Food allergy is rapidly increasing in prevalence and is the most common cause of anaphylaxis. While significant progress has been made in our understanding of the underlying immunologic pathways involved in dendritic cell (DC) presentation of food allergens, the development of the CD4+ Th2 repertoire, and the IgE-MC?dependent effector processes, there has been little attention to the processes underlying the passage of food allergens across the GI epithelium and presentation of these allergens to the immune compartment. We have recently reported 1) that goblet cells (GCs) in the small intestine (SI) of nave mice can act as a conduit and permit the passage of food allergens across the intestinal epithelial (IE) layer and presentation to the SI lamina propria immune compartment (termed Goblet cell antigen passages; GAPs)13; 2) that food allergic mice utilize a different IE transport mechanism involving SI villus and crypt GCs, enteroendocrine cells, and Paneth cells that passage food allergens across the intestinal epithelial layer (termed secretory epithelial antigen passages; SAPs)24 and 3) a critical role for IE cell-derived pro-Type 2 cytokines such as TSLP, IL-25 and IL-33 in the development of food-induced anaphylaxis in mice14. In a series of preliminary studies, we interconnect these observations demonstrating that induction of SAPs and uptake of food allergens in murine intestinal epithelial cells leads to expression of the pro-allergic cytokine, IL- 33 and employing a human intestinal organoid (HIO) transplant model system demonstrate that the molecular processes, GAPs and SAPs are conserved in humans. The current gap in knowledge is the specificity of food allergen uptake by secretory intestinal epithelial cell lineages; the potential existence of environmental trigger programming of IEs which leads to modified antigen passage patterning (GAPs vs SAPs); and the relationship between food allergen uptake by SAPs and expression of pro-Type 2 cytokines in human tissue. We hypothesize that SAPs are a mechanism by which food allergens are channeled across the intestinal epithelium, promote the production of pro-Type 2 cytokines and whose composition and function are modulated by environmental triggers.

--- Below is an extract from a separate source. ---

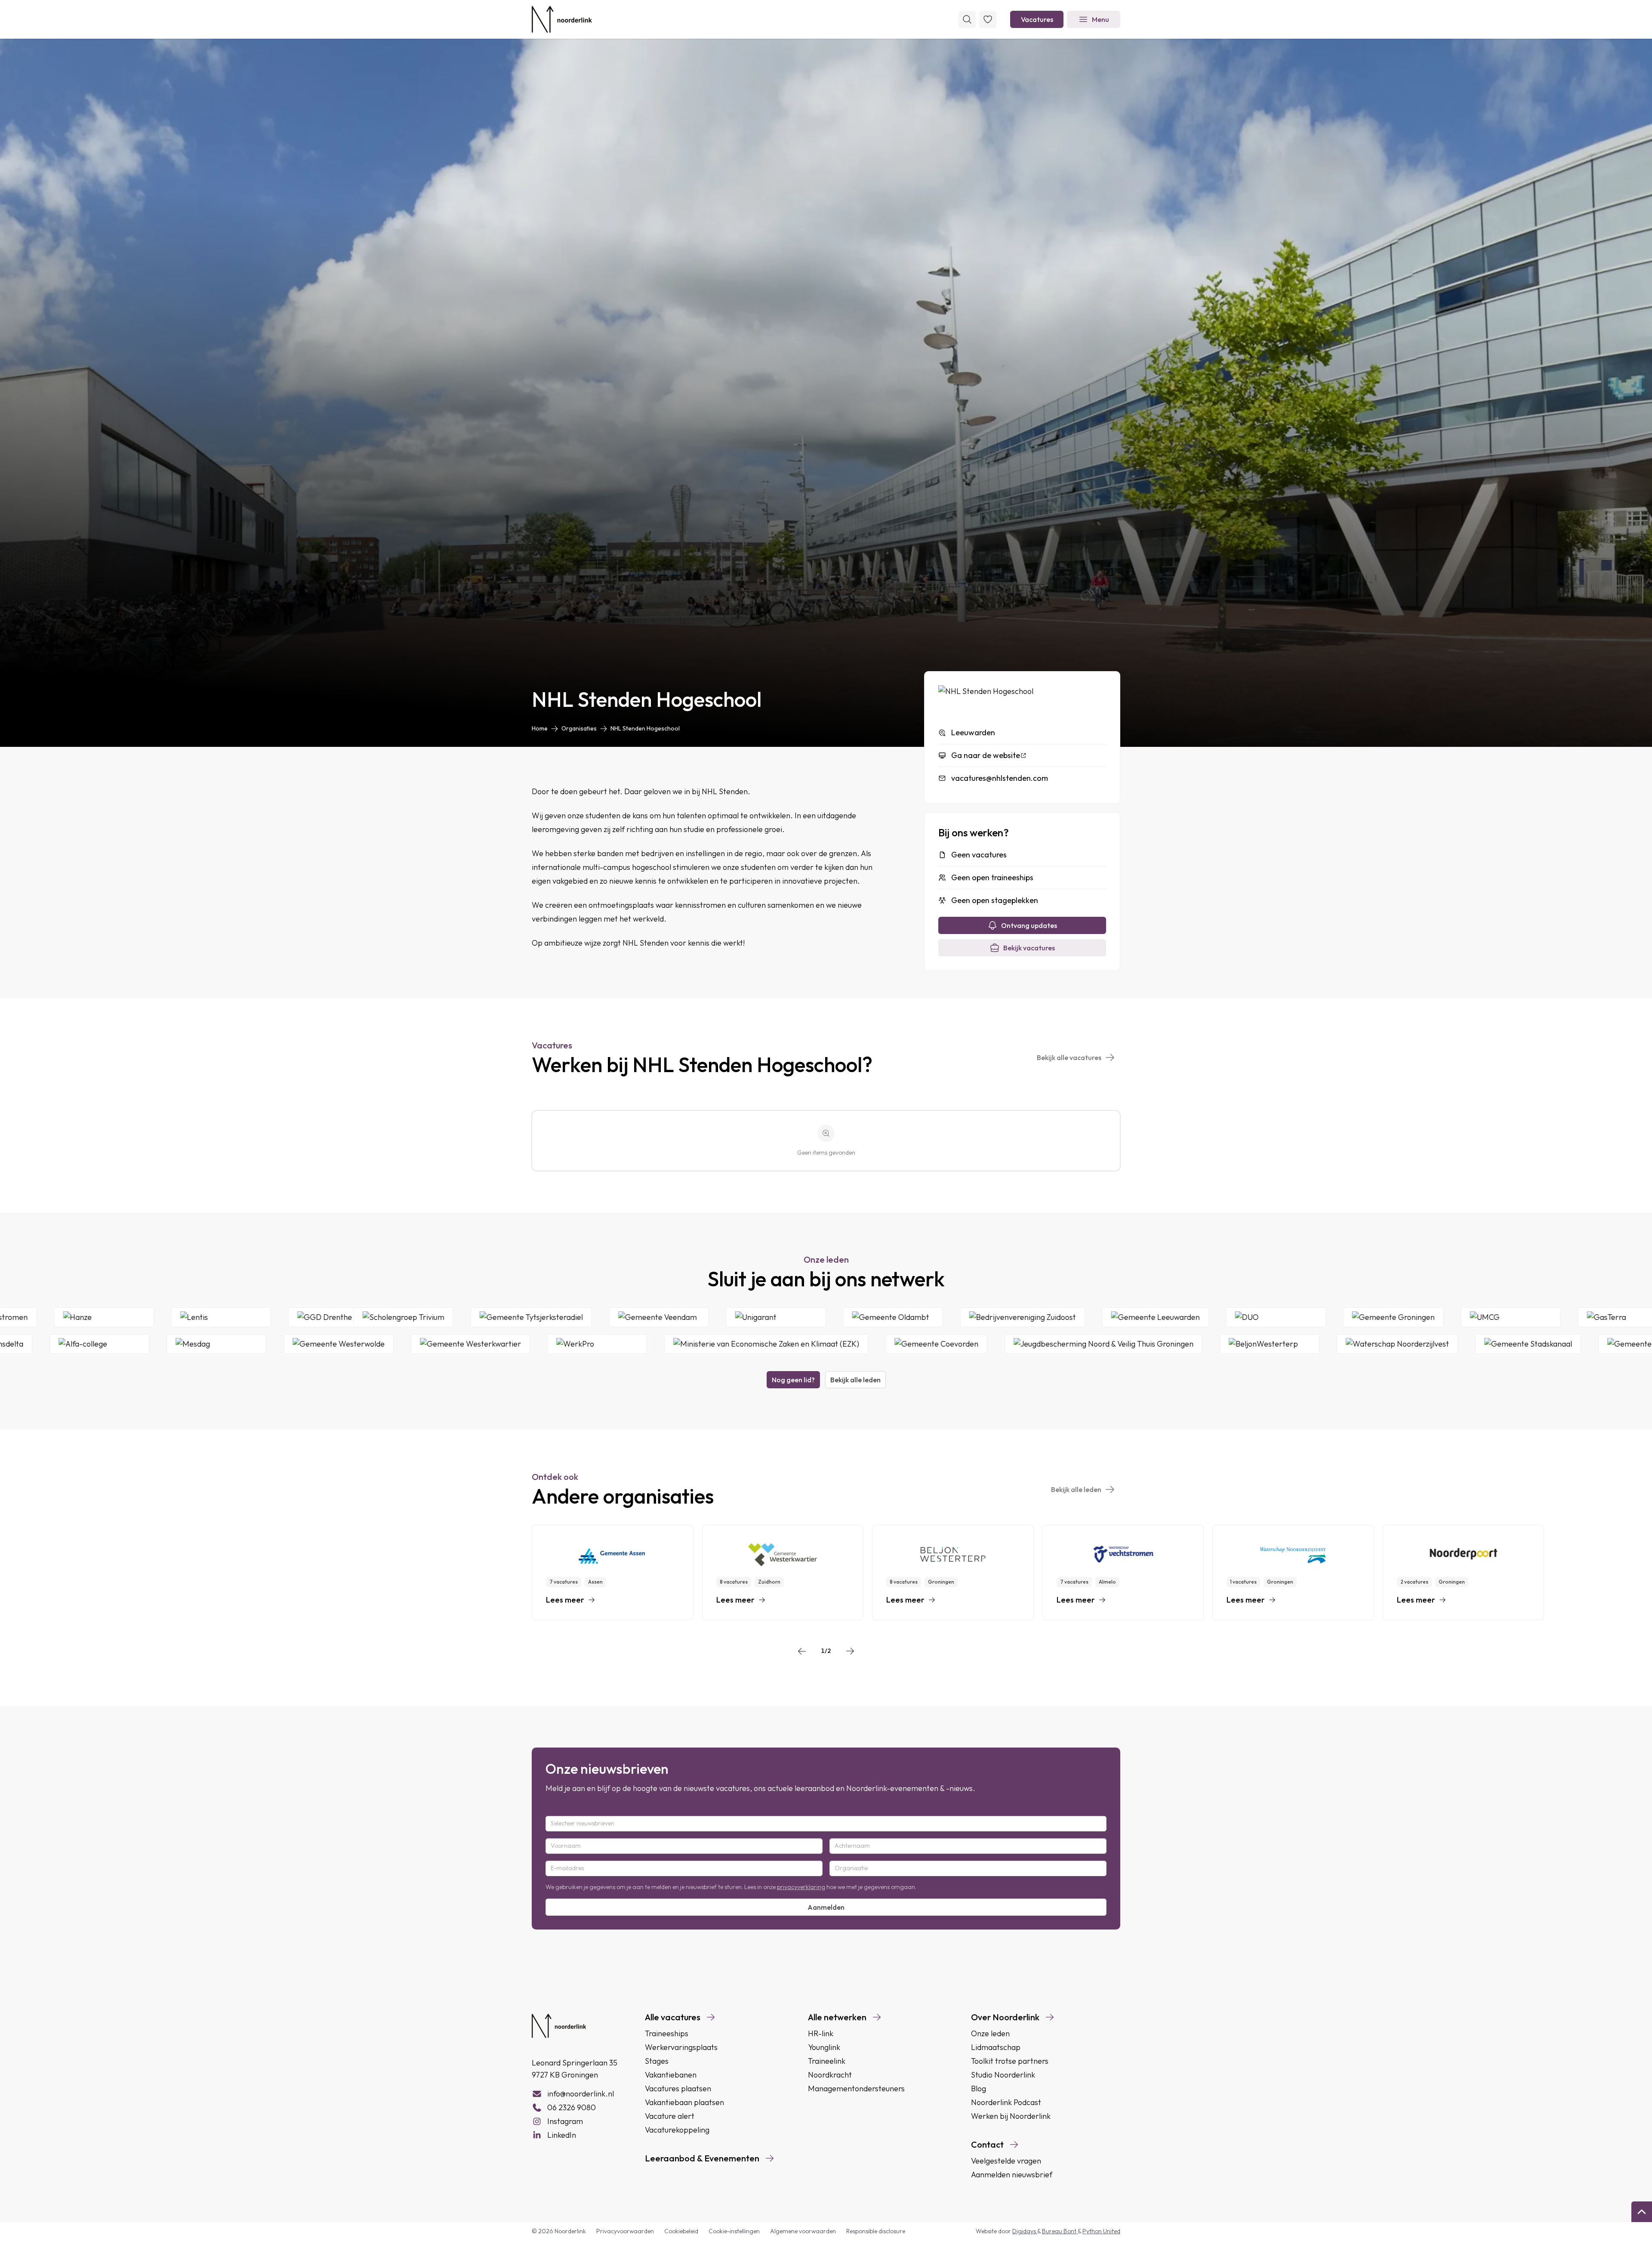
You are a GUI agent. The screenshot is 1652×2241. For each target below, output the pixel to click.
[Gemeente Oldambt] (1046, 1317)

In Aim I we will define the SI secretory cell lineages involved in food allergen passages and the impact of environmental triggers on food allergen passage patterning and Aim II, define the transcriptional inflammatory signature of human intestinal epithelial cells following food allergen uptake. With respect to the expected outcomes, the studies proposed in Aim I are expected to identify the involvement of distinct SI epithelial-specific food allergen transport processes and how they are influenced by environmental triggers, and those in Aim II are expected to reveal a link between pro-Th2 cytokine production and food allergen uptake by SI intestinal epithelial cells and define the pro-allergic transcriptional inflammatory signature of antigen passages. Collectively, these studies will illuminate new IE-restricted processes by which food allergens are sampled by the human SI compartment; link food allergen uptake with pro-Type 2 cytokine production and identify divergent pathways of SI IEs food allergen uptake that are influenced by FA status.
Food allergy is an emerging epidemic and the most common cause of anaphylaxis. The recent mouse study indicates the critical role of intestinal epithelial-derived pro-Type 2 cytokines for food sensitization and anaphylaxis, yet the mechanisms by which the intestinal epithelium promotes food allergy is not known. This proposal will investigate cellular and molecular mechanisms of intestinal epithelium that are associated with food allergy utilizing in vivo human intestinal organoid system derived from embryonic pluripotent stem cells.